No meio urbano, é o bairro a unidade básica dessas comunidades; no campo, a própria região ou um sitio qualquer. Dentre os motivos que levaram ao seu surgimento e a sua proliferação, um de caráter prático era a escassez de sacerdotes que a Igreja sofria na América Latina. Mas resultaram também de processos mais profundos na sociedade e na Igreja latino-americana. Sem dúvida, significava uma resposta ao Concilio Vaticano II (1962-65) e ao CELAM (Conferencia do Episcopado Latino-Americano) realizado em Medellim, na Colômbia, em 1968. A Igreja Latino-Americana começava a romper com a tradicional distância que a separava dos pobres, e abandonar a postura secular de defesa do Status quo enquanto aparelho ideológico do Estado e das classes dominantes.
Foi exatamente a “opção preferencial pelos pobres” e o compromisso social da Igreja que estimularam a criação das CEBs e deram à luz a chamada “Teologia da Libertação”. Segundo Galilea, podemos distinguir três tendências na Teologia da Libertação. Estas tendências não são sempre excludentes, já que tem complementaridade e convergem na temática teológica.

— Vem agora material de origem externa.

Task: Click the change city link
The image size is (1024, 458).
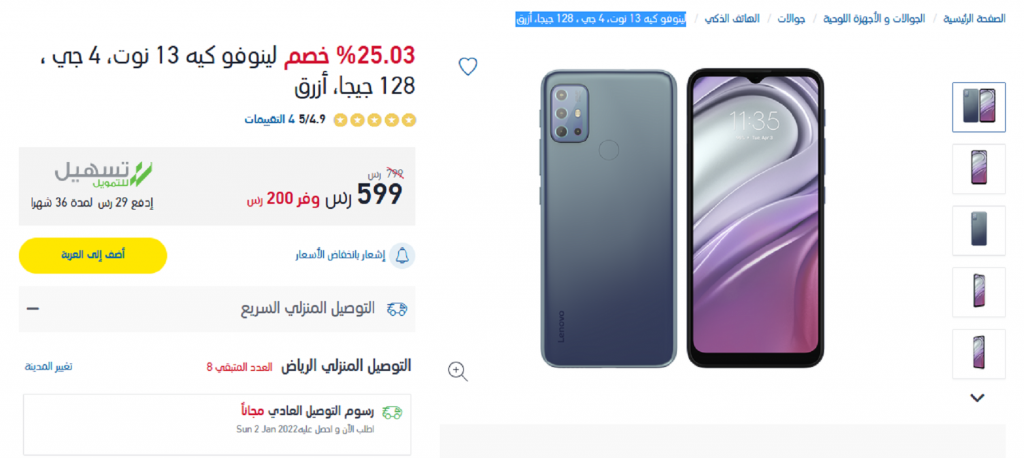Action: pos(48,367)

Uma primeira tendência parece insistir menos que as demais no método de seu discurso teológico, na práxis libertadora dos cristãos e da Igreja. Sem negar que isto seja um lugar teológico, parte, em seu método, da noção bíblica de libertação, com rico conteúdo histórico, sociológico e “profético”, para ligar-se, a partir daí, com a realidade latino-americana e chegar-se a uma práxis.

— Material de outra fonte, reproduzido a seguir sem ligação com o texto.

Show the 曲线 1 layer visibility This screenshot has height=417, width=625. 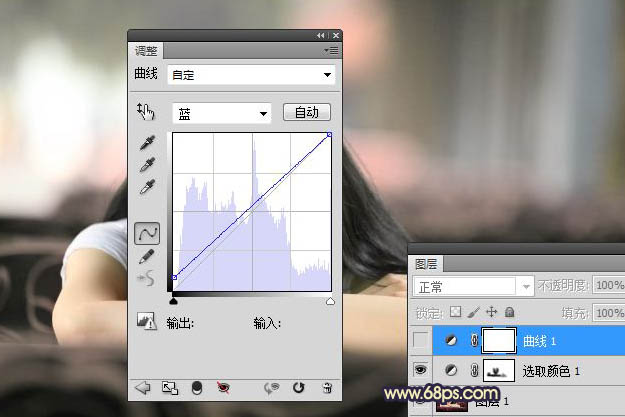pyautogui.click(x=422, y=341)
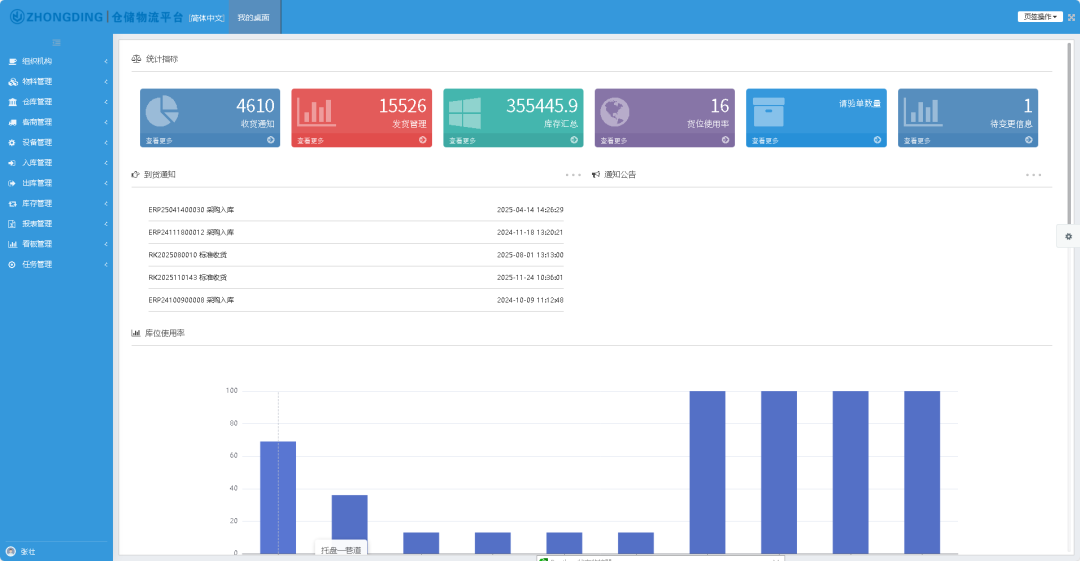Click the 简体中文 language selector
The image size is (1080, 561).
coord(207,18)
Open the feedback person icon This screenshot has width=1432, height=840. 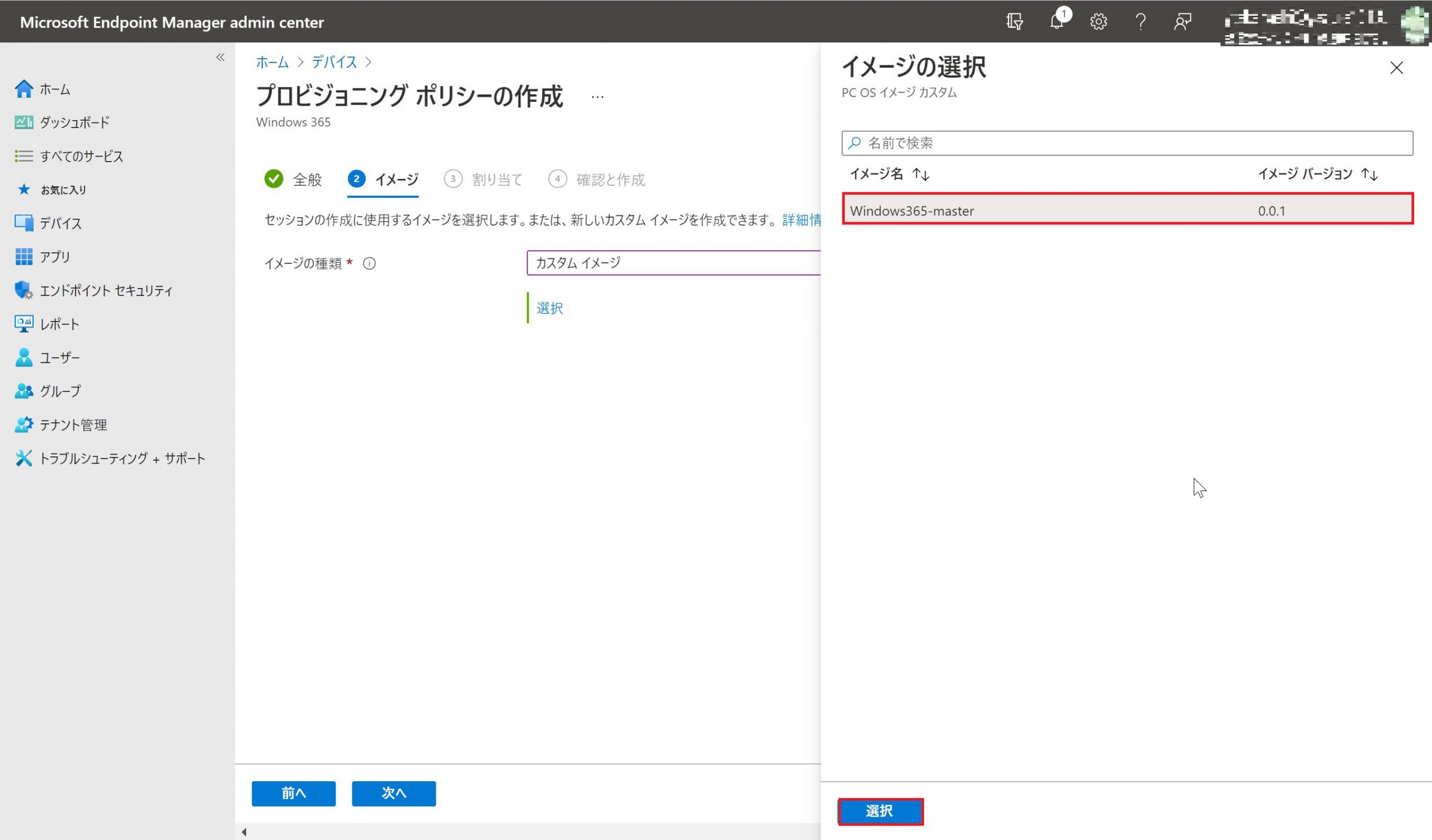click(x=1182, y=22)
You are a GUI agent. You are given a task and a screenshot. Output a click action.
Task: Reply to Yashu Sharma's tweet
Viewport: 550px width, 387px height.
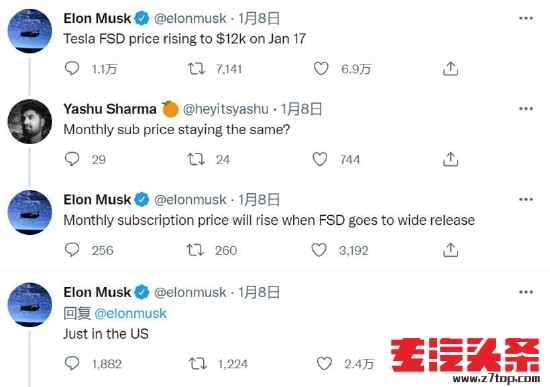pos(72,159)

As outras duas tendências têm um método mais interdisciplinar. A segunda dá mais importância à alma cultural do povo latino-americano, ao seu processo histórico (desde a conquista) de opressão-libertação, à religiosidade popular como fator importante de libertação. Trabalha sobre a interpretação da idéia de “povo”, aqui no sentido de classe oprimida. Possui uma grande preocupação com as virtualidades libertadoras do povo oprimido.
A terceira tendência, por sua vez, insiste mais no fator econômico, nas lutas de classes, nas ideologias, confrontadas criticamente com a fé. Ocorrem nesta tendência coincidências com alguns elementos da analise marxista, já aceitos pela sociologia e pela economia contemporâneas como contribuições válidas (elementos de crítica ao capitalismo dependente, as tenções de classes como inerente a este sistema, e forte influencia dos fatores econômicos nas demais estruturas da sociedade...).

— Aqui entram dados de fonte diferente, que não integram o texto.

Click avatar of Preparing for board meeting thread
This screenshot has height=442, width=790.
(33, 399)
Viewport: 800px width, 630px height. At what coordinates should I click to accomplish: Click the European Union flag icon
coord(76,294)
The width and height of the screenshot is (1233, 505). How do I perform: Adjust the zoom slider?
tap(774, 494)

A presença da juventude nas CEBs, sem dúvida, conferem uma dinamicidade importante em todos os campos. A juventude está presente nos grupos de capoeira, Hip-Hop, teatro, dança, música, nos cursos de formação política, alfabetização de adultos, crisma e catequese. A rebeldia, essa capacidade inerente no ser humano de ver o real transfigurado, de projetar, criar alternativas, não se sujeitar diante do ideário adestrador propagado pelos sepultadores de sonhos de que fora do “mercado” não há salvação, esta capacidade de transcender leva a juventude a ocupar terras, praças, avenidas, dando sentido e vida ao que canta o hino “Verás que um filho teu não foge à luta”.
Neste sentido, as CEBs se configuram como instrumento de luta do povo por sua libertação. Estas, em que pese a ofensiva conservadora do Vaticano e toda crise que afetou o campo progressista na década de 90, continuam vivas e atuantes na luta pela efetivação dos direitos humanos, no combate a pobreza que assola a maioria dos brasileiros, sem perder de vista a perspectiva do sonho socialista por uma terra sem amos, por uma Igreja menos hierárquica, por uma Igreja dos pobres!